In Upsher-Smith Labs., Inc. v. Fed. Ins. Co., 264 F.Supp.2d 843, 850 (D.Minn. 2002), aff'd per curiam, 67 Fed.Appx. 382, (8th Cir. 2003) (unpublished), the district court held that a similarly worded antitrust exclusion in a D 0 policy excluded coverage for not only a complaint brought by the Federal Trade Commission alleging facts demonstrating two specific violations of the Federal Trade Commission Act, a statute listed in the exclusion, but also excluded coverage for more than 40 private civil actions which alleged the same set of operative facts as the FTC complaint, but which raised common law and non-antitrust statutory claims and sought non-antitrust relief in the form of common law restitution, unjust enrichment, and disgorgement, including injunctive relief. Relying on Minnesota and Eighth Circuit cases demonstrating that the term "arising out of as used in a variety of insurance policy contexts was unambiguous and broad, the court said it also meant "flowing from" or "having their origins in." Id. at 851 (internal marks omitted).

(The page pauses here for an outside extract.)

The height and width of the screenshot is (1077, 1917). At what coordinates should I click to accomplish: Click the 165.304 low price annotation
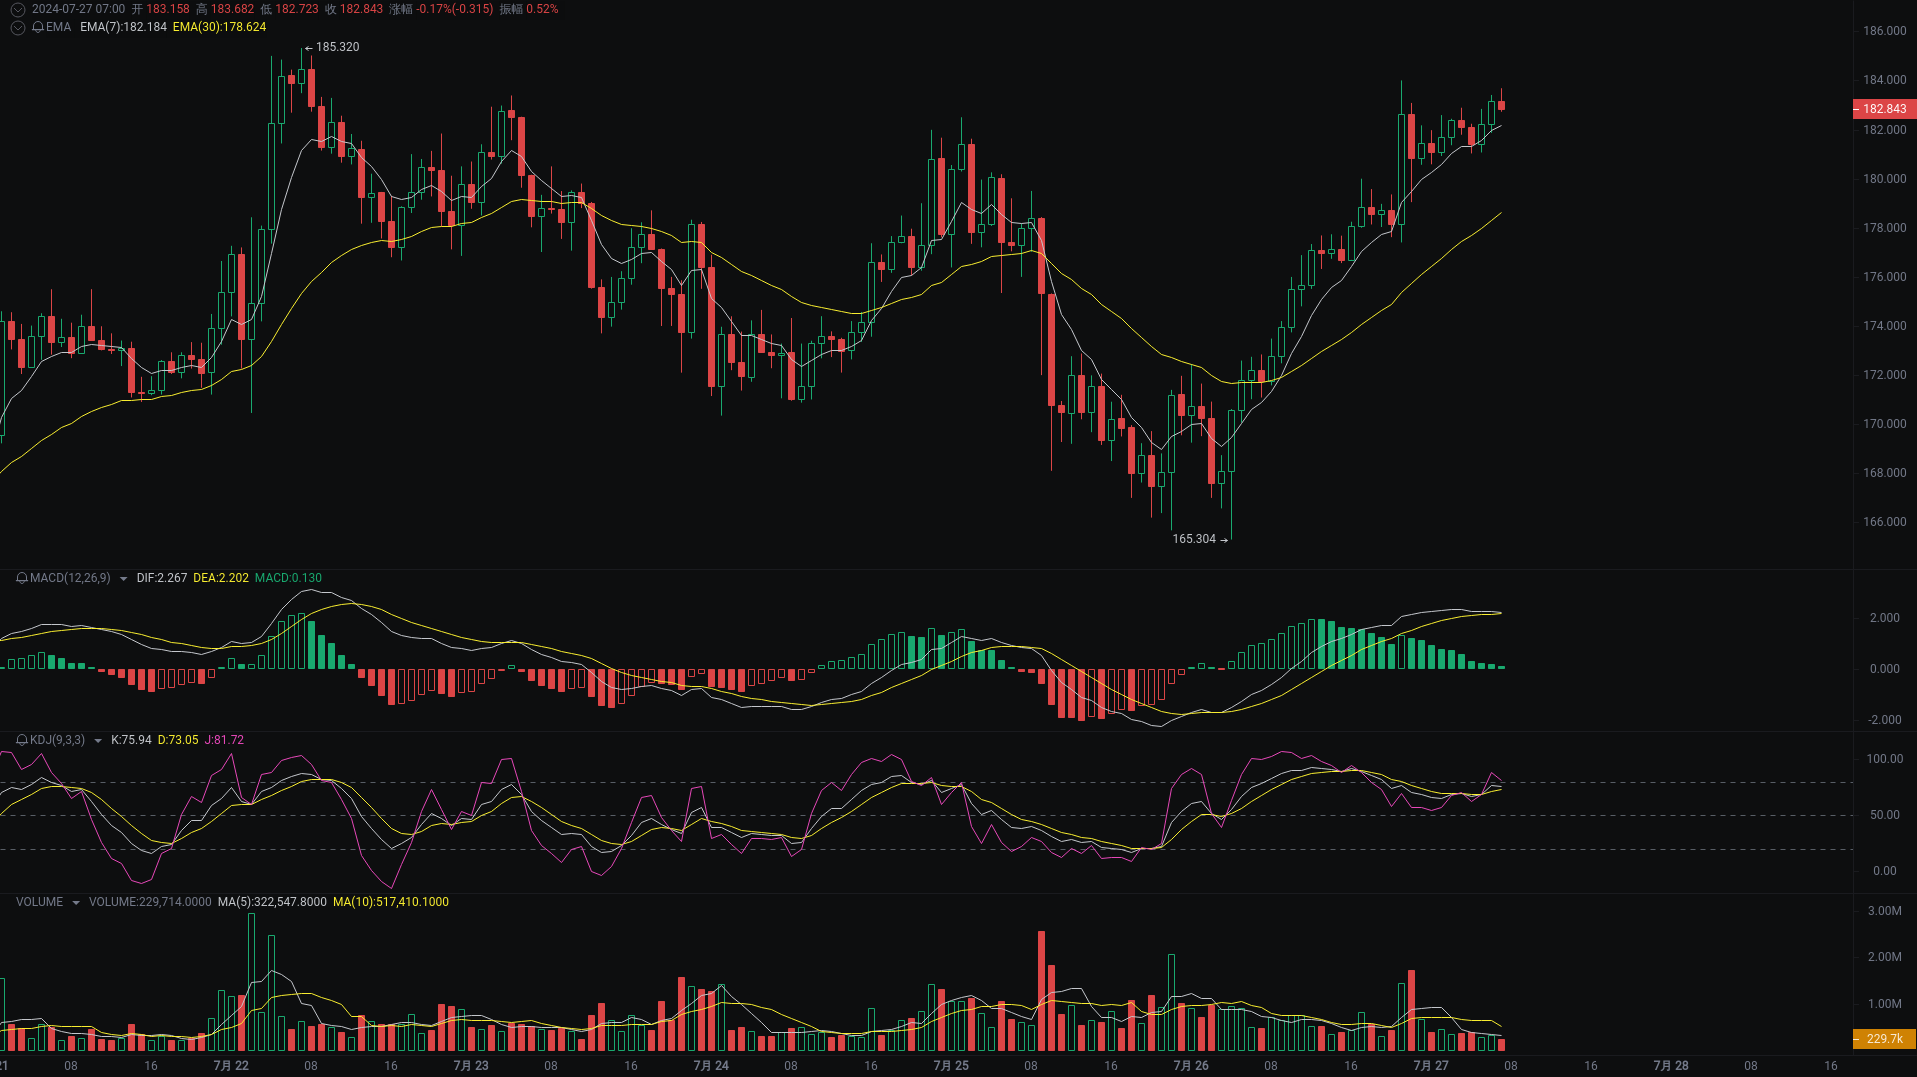1193,540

We apply the same analysis here. Upsher-Smith's analysis and focus on underlying facts is reinforced in this case by the policy's definition of "Related Claims." As we have explained above, each of the allegations of conduct alleged to be violative of the NASD rules arise out of, flow from, and have their origins in the same set of operative facts as those allegations alleging a violation of the securities laws listed in Endorsement 3. The Trustee's and the Intervenors' attempts to distinguish Upsher-Smith are not persuasive. Because each of the allegations of NASD rule violations relies on the same set of facts and alleged wrongful acts which underlie the securities law violation allegations, the NASD allegations stand on and share the same factual foundation and are, in our view, well within the "arising out of exclusionary language of Endorsement 3 and the expansive Related Claims provisions of the policy.
Boiled down, the Trustee's and the Interveners' attempts to turn this D O policy into one providing E 0 coverage fail. We reverse the judgments of the district court and remand for the entry of summary judgment in favor of ERII.